“I privati nei colossi di Stato” Oggi il Plenum del Partito vara l’ultima rivoluzione cinese
PECHINO — Apertura dei colossi di Stato ai capitali privati, burocrazia più snella, nuovo fisco, licenza di vendere la terra coltivata, equiparazione del welfare tra cittadini e residenti nei villaggi, lotta alla corruzione e allo smog che stanno uccidendo partito e Paese. Sembra non avere fine l’elenco delle «storiche riforme» che i media di Stato assicurano verranno annunciate oggi dai leader cinesi nominati un anno fa.
Mai la fine di un plenum del Partito comunista cinese è stata caricata di tante attese e la stessa propaganda, che da giorni paragona il vertice aperto sabato a quelli epocali del 1978 e del 1993, si è chiesta infine se la lista comprenda «più auspici o più scongiuri».

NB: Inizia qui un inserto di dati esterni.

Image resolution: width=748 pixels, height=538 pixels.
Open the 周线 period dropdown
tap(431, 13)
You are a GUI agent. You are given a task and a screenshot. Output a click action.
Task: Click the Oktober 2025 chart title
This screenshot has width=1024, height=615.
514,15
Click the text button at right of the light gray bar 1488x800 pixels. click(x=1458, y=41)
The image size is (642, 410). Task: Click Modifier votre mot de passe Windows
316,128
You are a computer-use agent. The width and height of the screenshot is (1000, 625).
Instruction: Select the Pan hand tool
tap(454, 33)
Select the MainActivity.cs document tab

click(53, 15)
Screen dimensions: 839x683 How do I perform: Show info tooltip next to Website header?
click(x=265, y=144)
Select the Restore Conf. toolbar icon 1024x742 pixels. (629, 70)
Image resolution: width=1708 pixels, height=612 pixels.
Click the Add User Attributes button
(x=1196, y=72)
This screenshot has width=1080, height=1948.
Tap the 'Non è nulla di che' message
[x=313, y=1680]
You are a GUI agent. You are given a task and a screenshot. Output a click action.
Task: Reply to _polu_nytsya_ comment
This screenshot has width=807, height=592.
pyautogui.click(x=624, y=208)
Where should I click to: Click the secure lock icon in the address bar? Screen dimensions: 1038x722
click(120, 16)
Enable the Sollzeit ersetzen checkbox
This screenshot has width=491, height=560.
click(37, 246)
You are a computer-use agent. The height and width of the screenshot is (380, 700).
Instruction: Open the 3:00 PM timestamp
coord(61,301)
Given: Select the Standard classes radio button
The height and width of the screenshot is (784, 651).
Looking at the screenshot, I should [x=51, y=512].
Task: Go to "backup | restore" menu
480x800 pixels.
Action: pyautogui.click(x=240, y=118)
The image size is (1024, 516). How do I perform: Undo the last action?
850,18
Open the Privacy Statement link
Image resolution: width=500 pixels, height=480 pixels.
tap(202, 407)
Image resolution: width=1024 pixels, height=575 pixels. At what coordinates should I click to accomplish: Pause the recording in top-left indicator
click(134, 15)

Oggi si comincerà a cercare di capire, ma su un fatto tutti concordano: la seconda economia del mondo, per non smettere di crescere e per restare socialmente stabile, ha bisogno di riforme urgenti e se il presidente Xi Jinping non dimostrerà
di avere avuto la forza di imporle ai conservatori, la sua stagione potrebbe dirsi già, prematuramente e pericolosamente, chiusa.
Ipotesi, nell’immediato, accademica. Alti funzionari del partito, nelle ultime ore, hanno confermato che Pechino annuncerà «importanti novità» in campo economico e finanziario, lanciando la «grande stagione delle privatizzazioni» e spingendo la Cina verso «un mercato finanziario maturo e la piena convertibilità monetaria ». Cautela ben maggiore viene usata invece per i cambiamenti politici, su cui nei mesi scorsi gli stessi leader rossi si erano sbilanciati. Nel corso del vertice del partito, in un blindato hotel della capitale, i 376 uomini che invisibilmente comandano la nazione avrebbero concordato di scongiurare il rischio di fare la fine dell’Urss, che «implose nel nome della democratizzazione imposta dall’Occidente».
Dunque via libera al “modello Singapore”, come già deciso dai 25 membri del Politburo: riforme economiche e sociali «graduali e solo se compatibili con la stabilità politica», ossia con il pieno potere del regime autoritario stabilito da Mao Zedong.
Una via stretta, liberare il mercato senza sottrarlo allo Stato, tanto più in un clima di sorprendente tensione: due attentati in due settimane, forti malumori tra militari e nostalgici sostenitori del condannato leader maoista Bo Xilai, che pur all’ergastolo si sarebbe visto proporre la “presidenza a vita” di un nuovo partito, denunce di censura e pressioni su Stati e media stranieri come
Bloomberg, volte a silenziare scandali che potrebbero travolgere il partito, ma pure frenata della crescita, esasperazione popolare senza precedenti contro divario tra ricchi e poveri, corruzione e un inquinamento che ormai è più di un’emergenza nazionale.
Ma è proprio la carenza di alternative a rafforzare il dichiarato riformismo economico di Xi Jinping, che in quattro giorni ha spiegato ai vertici comunisti che «nell’interesse interno e globale la Cina non può restare vittima della sindrome del Giappone», potenza che smise di crescere perché ritardò ad aggiornare il proprio modello di sviluppo, e che «è l’ora di fare un passo avanti pur senza perdere l’equilibrio».
Le studiate indiscrezioni inviate ai media assicurano dunque che il terzo Plenum, da tradizione, annuncerà oggi l’approvazione di una «epocale riforma del profilo economico cinese», garantendo al mondo «il sostegno alla crescita anche nel prossimo decennio». Tra le misure più attese, la possibilità degli investitori privati, anche stranieri, di acquisire quote fino al 10-15% delle 112 megaaziende di Stato, colossi mondiali, monopoliste in settori come credito, assicurazioni, trasporti, energia e telecomunicazioni. Davvero una rivoluzione, promossa per rendere la Cina meno dipendente da export e low cost, e più fondata sull’espansione di consumi interni e servizi. Più «graduali» invece le riforme dell’“hukou”, il sistema di registrazione familiare che vincola ogni cinese a vivere in un determinato posto, e della proprietà dei terreni, osteggiate da iper-indebitate amministrazioni locali.
Vincerà l’americano “sogno cinese” di Xi Jinping o la nostalgia maoista della sinistra interna, appoggiata dai due ex presidenti Jiang Zemin e Hu Jintao? La partita non finirà oggi, ma per una volta anche il risultato del primo tempo è decisivo.